The protection Dixie stresses as the “Mama” – name befitting – of the group helps build and support that familial comfort Gunner said she was happy to receive when she joined the troupe.

“I feel like they’ve already accepted me into the family, and it’s really nice because I joined on the sole purpose of, these women are so confident, and that’s something that I struggle with, so for me, surrounding myself with a group of women like this is empowering in and of itself,” Gunner said.

The shows are funny, they’re risque, they allow audience members to have a good time. But, the ever-present blanket of empowerment, protection and embracing one’s true feelings and expressions, to Wont, is exactly what PBB is supposed to be.

“It feels like an extra layer of safety and consent in this space that I get to choose what I share about my alter ego’s world because right now I’m this character and that’s the fantasy I’m giving,” she said.

Not to be forgotten, Dixie uses her jobs as an emcee and saucy maternal figure to make sure the audience members enjoy the show just as much as the performers do.

“And we know that the audience is taking a risk in being vulnerable just as much as we are in some cases, and especially when it comes to serious performances, someone in the audience is going to connect with that in a way that’s going to make them feel overwhelmed,” Dixie said. “And my job is to salve that and pat it a bit and tell them it’s OK. I’m the mama.”

In popular culture and movies like “Burlesque,” scantily clad dancers shaking it to a jazz tune is, according to Dixie, the only connection between PBB and what the world thinks of burlesque performances.
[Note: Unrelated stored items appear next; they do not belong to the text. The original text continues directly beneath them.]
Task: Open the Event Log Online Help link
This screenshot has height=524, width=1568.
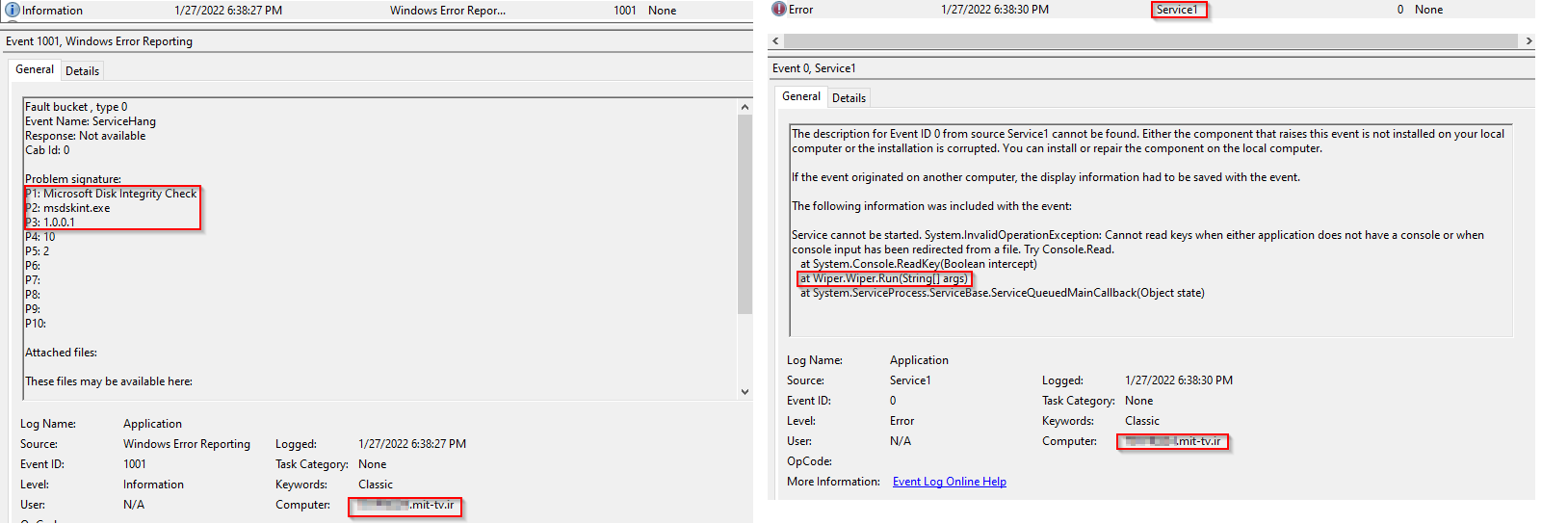Action: pyautogui.click(x=949, y=482)
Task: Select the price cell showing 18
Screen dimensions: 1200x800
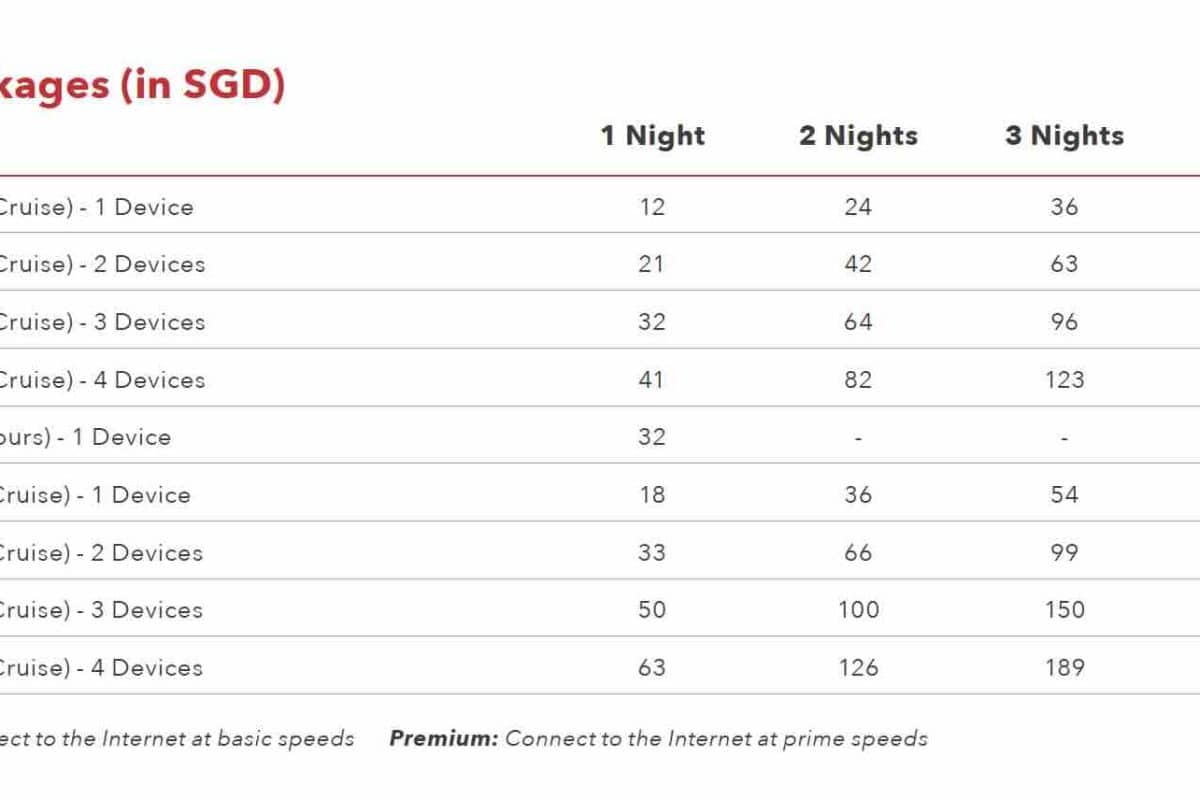Action: point(651,495)
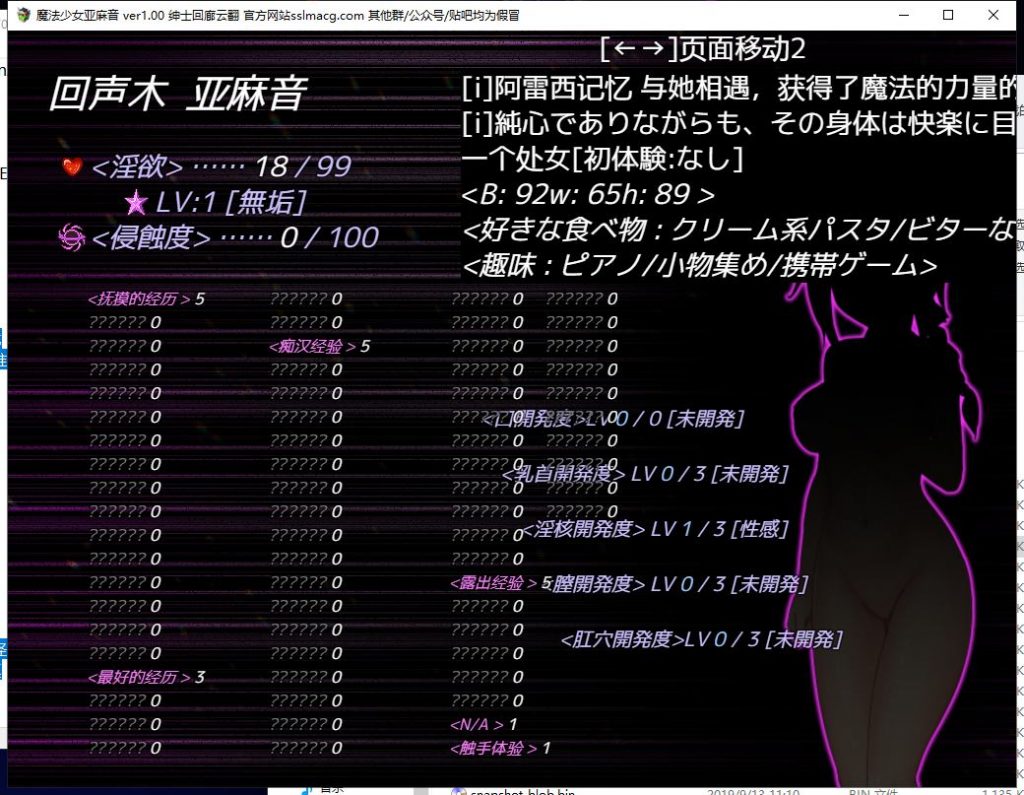The image size is (1024, 795).
Task: Select the 最好的经历 > 3 stat entry
Action: coord(146,678)
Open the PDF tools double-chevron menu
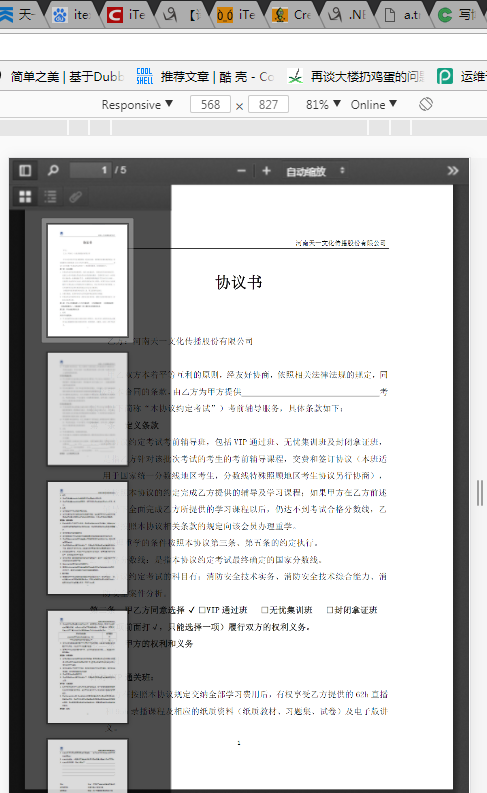Screen dimensions: 487x793 [x=453, y=171]
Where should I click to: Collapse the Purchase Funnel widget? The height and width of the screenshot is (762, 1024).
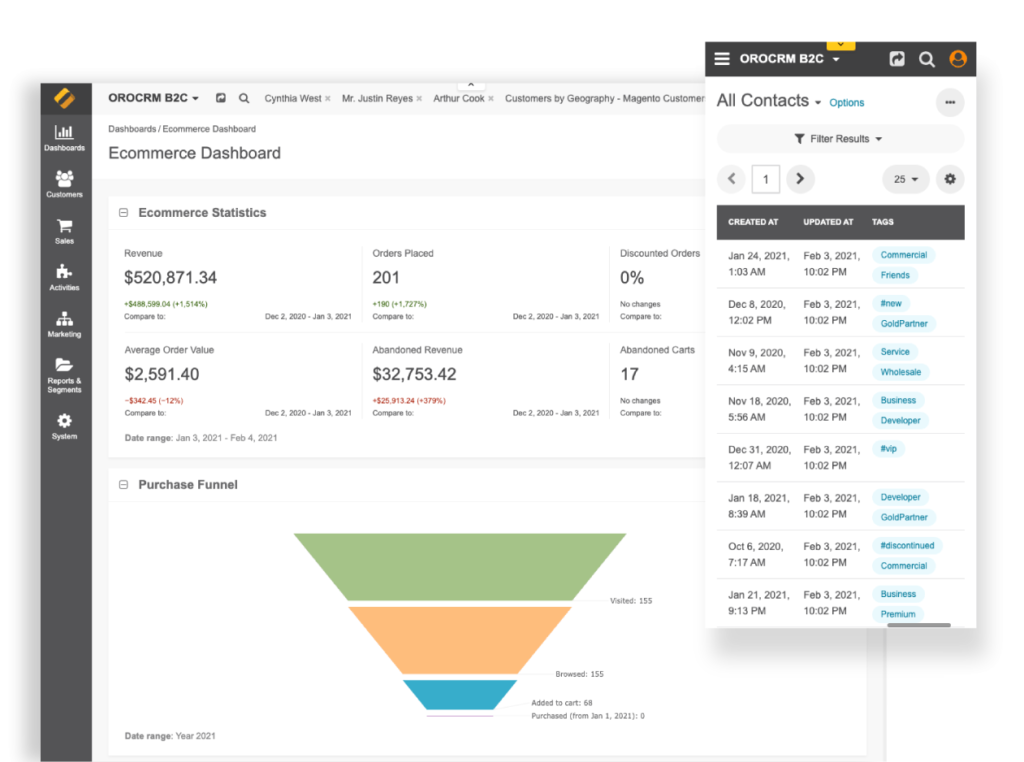124,485
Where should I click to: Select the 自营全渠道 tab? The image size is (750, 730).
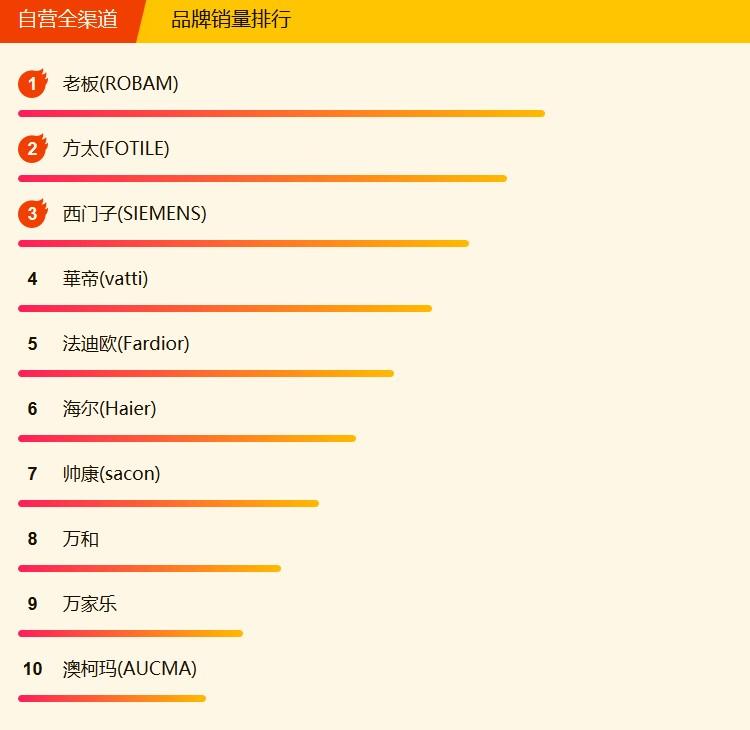68,20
With roots similar to drag shows and traditional Vaudeville variety shows, PBB taps into a world of allowing outcasts to shine as whoever they want to be.
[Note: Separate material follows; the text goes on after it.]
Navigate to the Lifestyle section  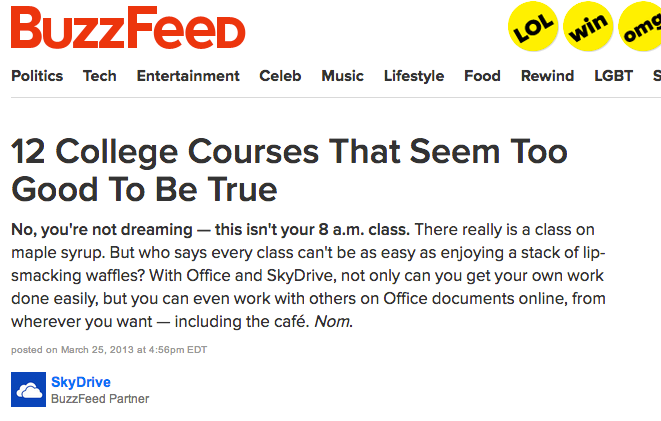tap(414, 76)
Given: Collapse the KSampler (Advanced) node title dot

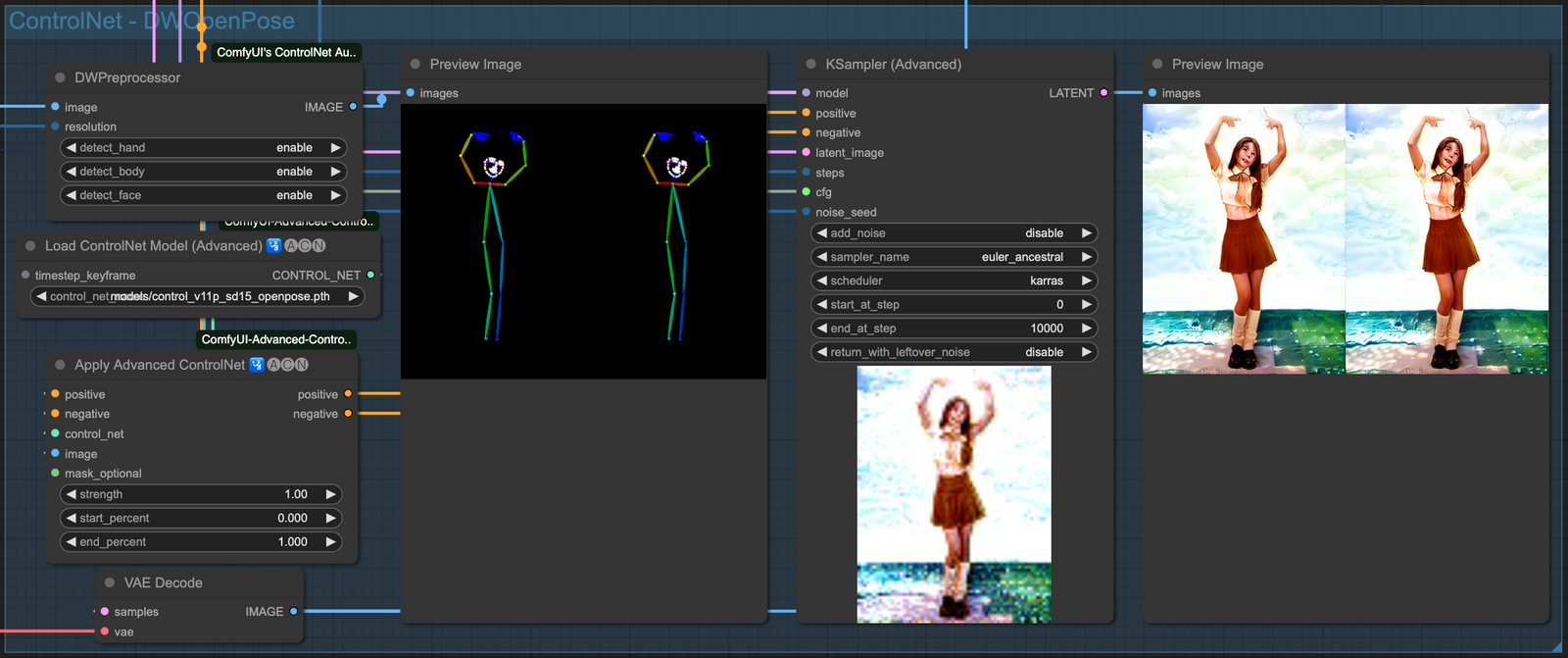Looking at the screenshot, I should point(811,64).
“Vegas-style (burlesque) is about a specific body type covered in a specific color of rhinestones and feathers and coordinated group acts and a lot of polished perfection,” Dixie said. “Vaudeville-style is more diverse, both in body type, in gender, in performance style. In the sense that the movie is risque performance with a live jazz band, OK. That, I’ll give you. Everything else is very different. And one is not better than the other; they’re just different.”

Dixie said it is the same answer to the question, “Are you strippers?” Burlesque can take many forms, but PBB thrives on non-mainstream methods of performing in a way that is both empowering and out of the box. The passion is similar; the delivery is different.
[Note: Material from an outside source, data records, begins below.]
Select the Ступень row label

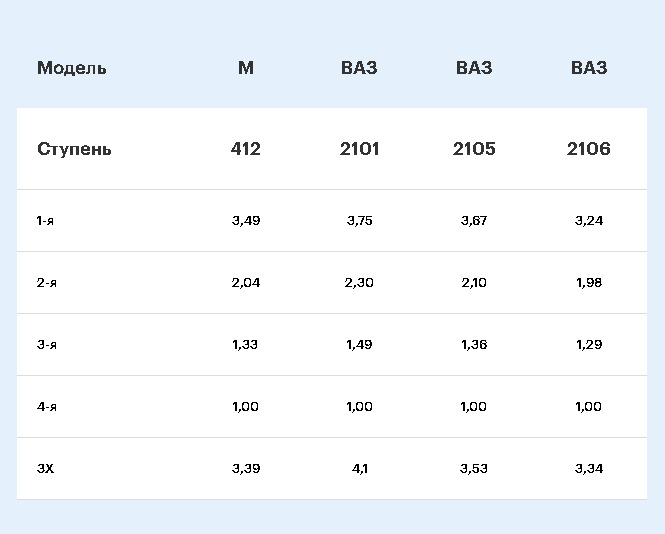click(x=74, y=149)
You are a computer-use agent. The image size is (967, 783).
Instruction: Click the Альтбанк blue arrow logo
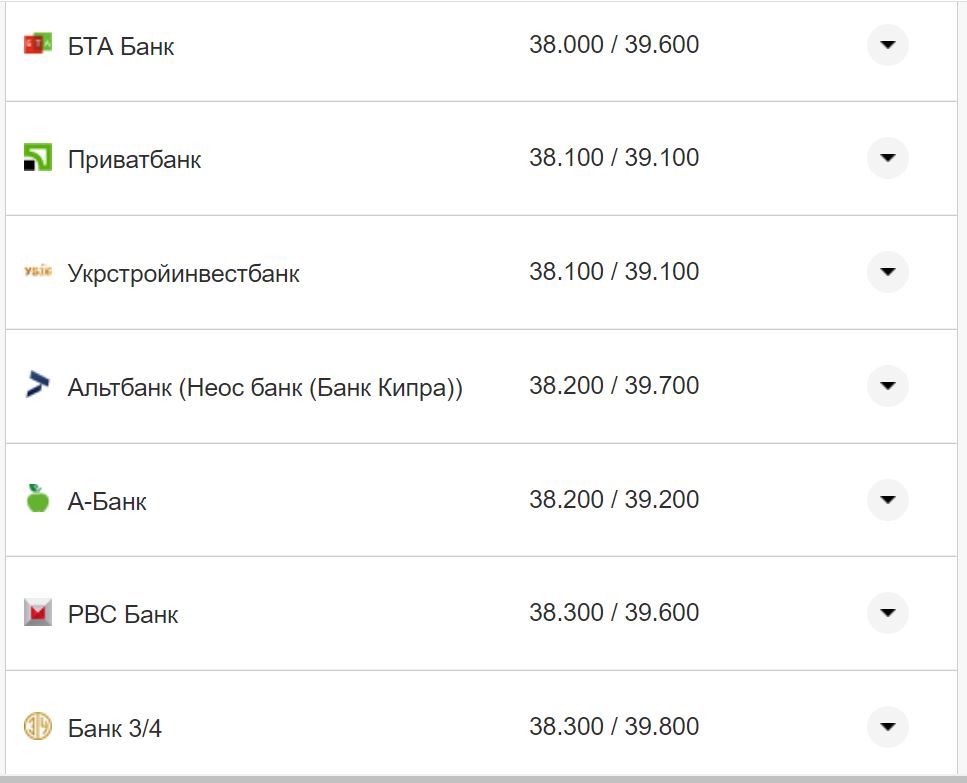pyautogui.click(x=37, y=385)
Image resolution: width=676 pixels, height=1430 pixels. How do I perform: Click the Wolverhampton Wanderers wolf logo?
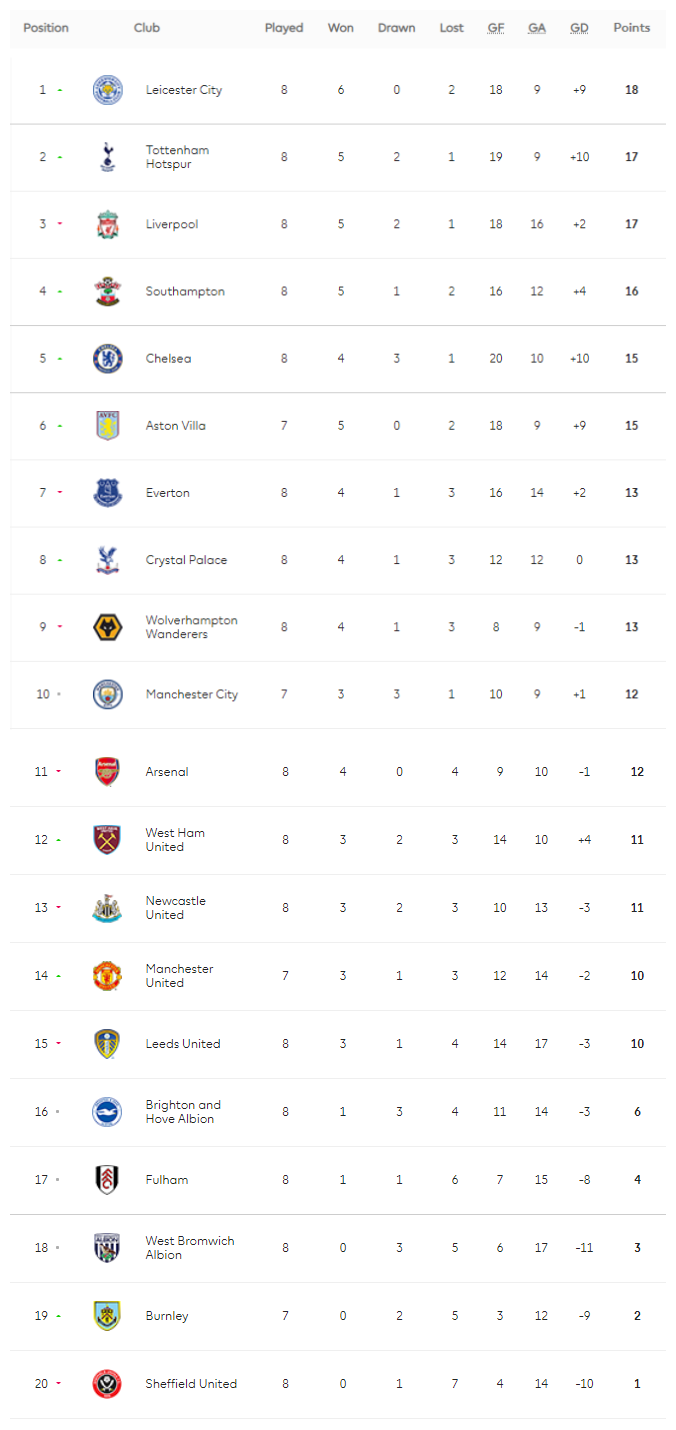click(108, 627)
In rural Alabama, it is expected for PBB to receive some criticism for its existence. To the naysayers, Dixie said those who have an issue with her performers generally do not have one for long.

“You are 100% allowed to not like what we do,” she said. “That’s OK. And I’m not upset about that. No one is asking you to come to a show against your will, I hope. And in exchange, I will not show up in your comfort space and tell you to stop being you. And if we can share that mutual respect or the decision to agree to disagree, then we’re good.”

The PBB crew, well-read on Alabama state codes and any rules presented to them in the spaces in which they perform, makes sure to carry themselves with confidence and candor, something that has come in handy when dealing with cautious newcomers and curious cops.

“We’ve had people threaten to protest, we’ve had people threaten to, I don’t know, a number of things,” Dixie said. “And my answer is always the same: ‘OK.’ In the same sense that we have the freedom to express, they also have the freedom to express.”

Ultimately, while PBB has experienced people who have been unhappy about a show, Dixie said they have never had a disruption or situation that has threatened the existence of the troupe.

“It’s comforting to know that even in a conservative area, we can, while being respectful, be respected,” she said. “And that’s all we ask for.”

Rest assured, PBB is not going anywhere – with shows being booked in the Tuscaloosa and Birmingham areas over the summer and beyond, Dixie assured that the future is full of art, expression and, of course, glitter.